Evolution and Genetics of Natural Populations
- PhD, Ecology and Evolutionary Biology, Cornell University, Ithaca, United States, 2005
- BS, Ecology, Evolution, and Conservation Biology, University of Texas at Austin, Austin, United States, 1998
A fundamental problem for biology is to understand phenotypic and species diversity. Ernst Mayr wrote that two distinct disciplines provide a conceptual framework for tackling this issue: functional biology and evolutionary biology. Mayr argued that while the functional biologist might be interested in how genetic and phenotypic variation arises, the evolutionary biologist is preoccupied by why it occurs in the first place. That is, in the factors promoting and maintaining variation. The Dopman lab applies a unified framework and seeks both functional and evolutionary explanations for diversity in nature. Our studies draw on approaches from numerous disciplines (ecology, genomics, physiology, molecular genetics), often in the context of adaptive evolution and the origin of species.
Current interests include: "speciation genes" and reproductive isolating barriers; reproductive protein evolution; sex bias and sex chromosome evolution; dormancy and seasonality; and organismal resilience to climate change.
Research can be an important part of the undergraduate student experience and can lead to new and unexpected career opportunities. Undergraduate students who are highly motivated and are interested in doing evolutionary genetics research should contact Dr. Dopman. Students who wish to receive course credit or working in the lab during the summer should contact Dr. Dopman well in advance of the semester/summer when they would like to work on their projects.

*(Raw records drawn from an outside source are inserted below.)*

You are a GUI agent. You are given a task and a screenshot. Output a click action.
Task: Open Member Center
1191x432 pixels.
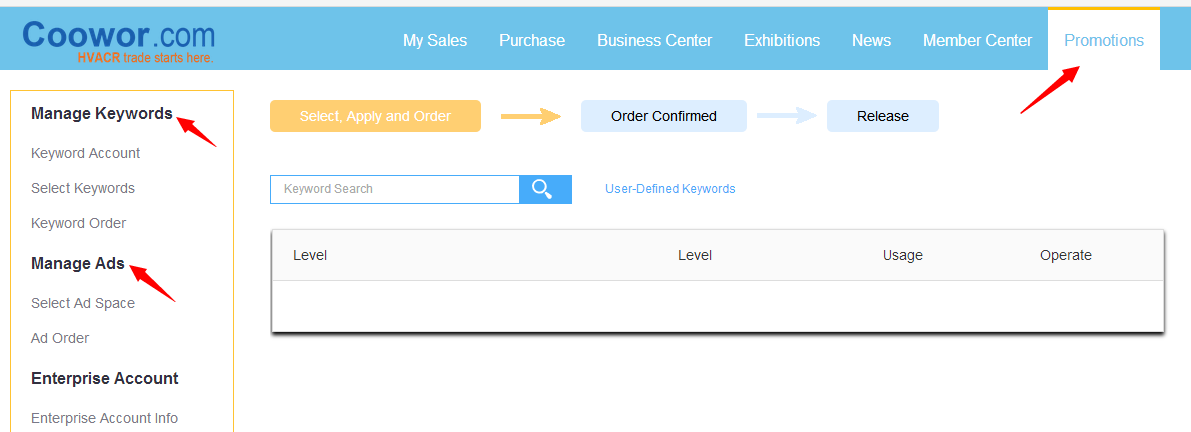977,40
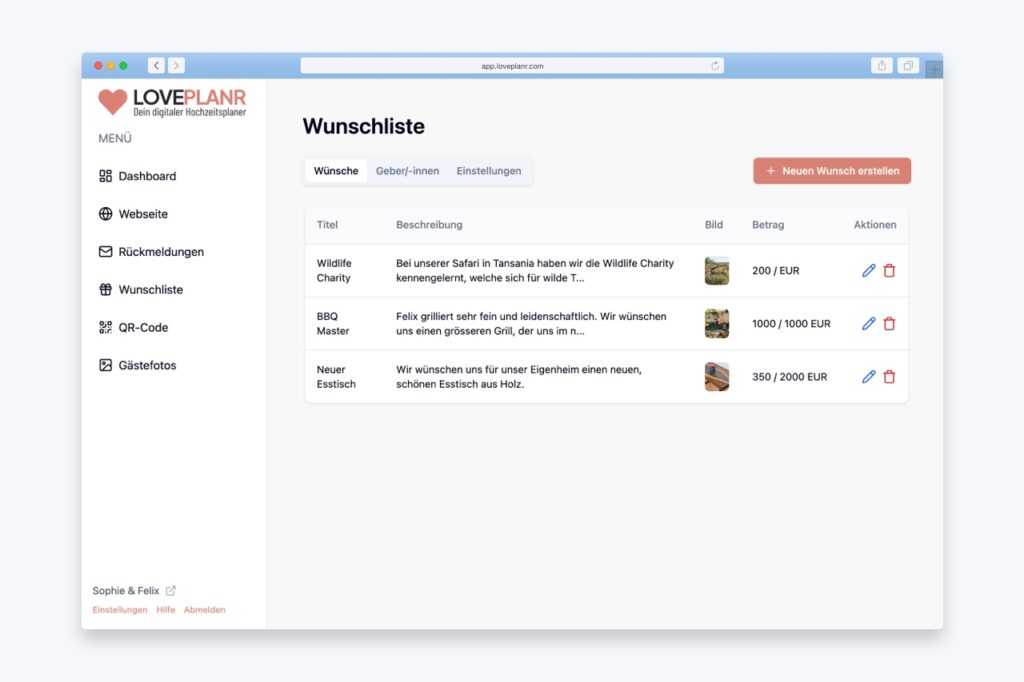Open the Hilfe link in footer

pos(165,610)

Prospective graduate students are encouraged to contact Dr. Dopman and to apply to the Tufts Biology Department Ph.D. program. Information about how to apply and financial aid is available at the department website. As a graduate student, you should develop your own questions and dissertation projects under my guidance. My role is to guide you through the intellectual journey you will be undertaking by placing your work in a broader context. Your job is to work hard and keep the lines of communication open. Graduate students should participate in activities such as the departmental seminar series and lab meetings. I would also encourage students to develop collaborations and side projects with other faculty and students with whom they share research interests.

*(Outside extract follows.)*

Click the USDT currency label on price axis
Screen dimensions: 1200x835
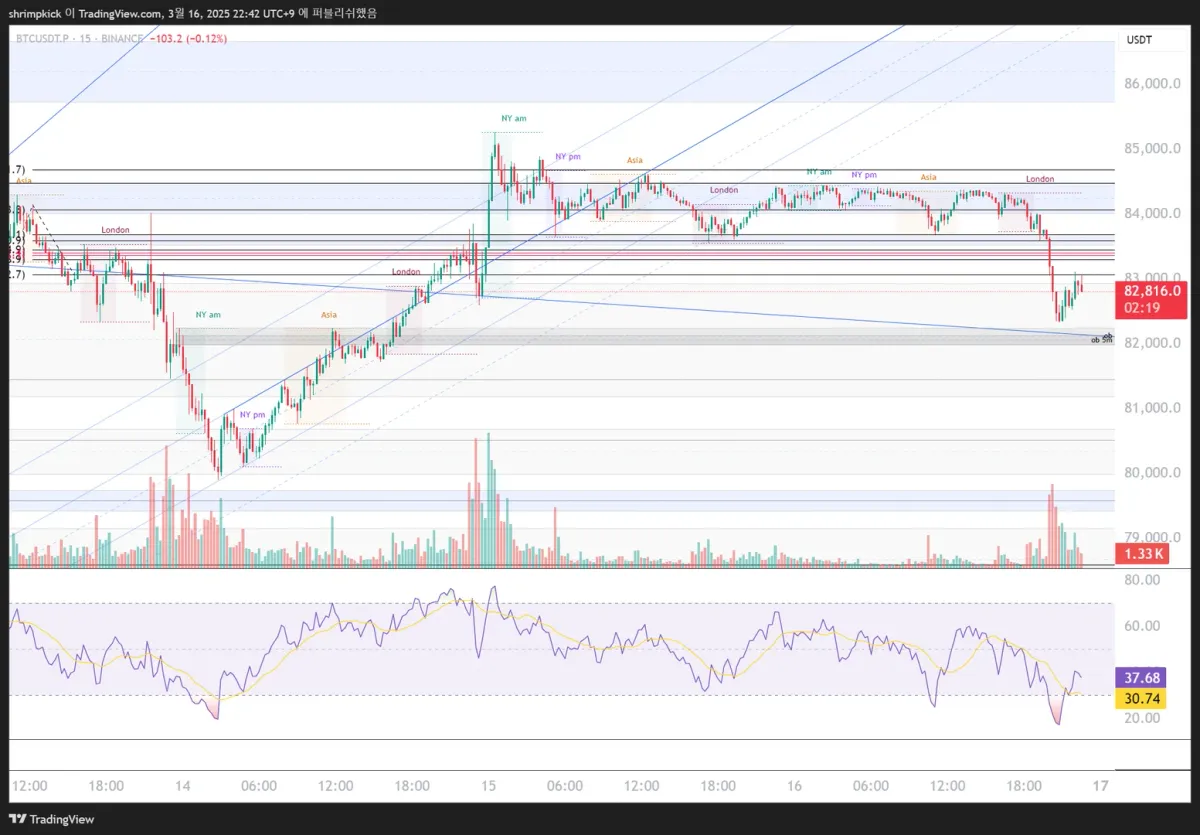click(1139, 40)
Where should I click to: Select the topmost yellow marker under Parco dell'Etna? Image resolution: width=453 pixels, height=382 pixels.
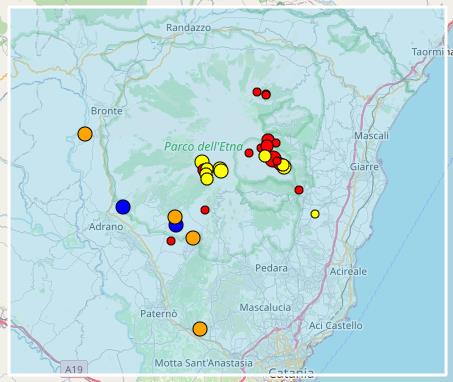pyautogui.click(x=202, y=162)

Prospective postdoctoral applicants should send a CV and summary of graduate research to Dr. Dopman. Please include contact information for three references. We can then discuss our interests, potential projects that we could develop, and avenues of funding. Tufts University has internal funds for postdocs through the Training in Education and Critical Research Skills (TEACRS) Program. This NIGMS-funded IRACDA program is designed to prepare talented young scientists for the multiple demands of an academic career in biomedical research.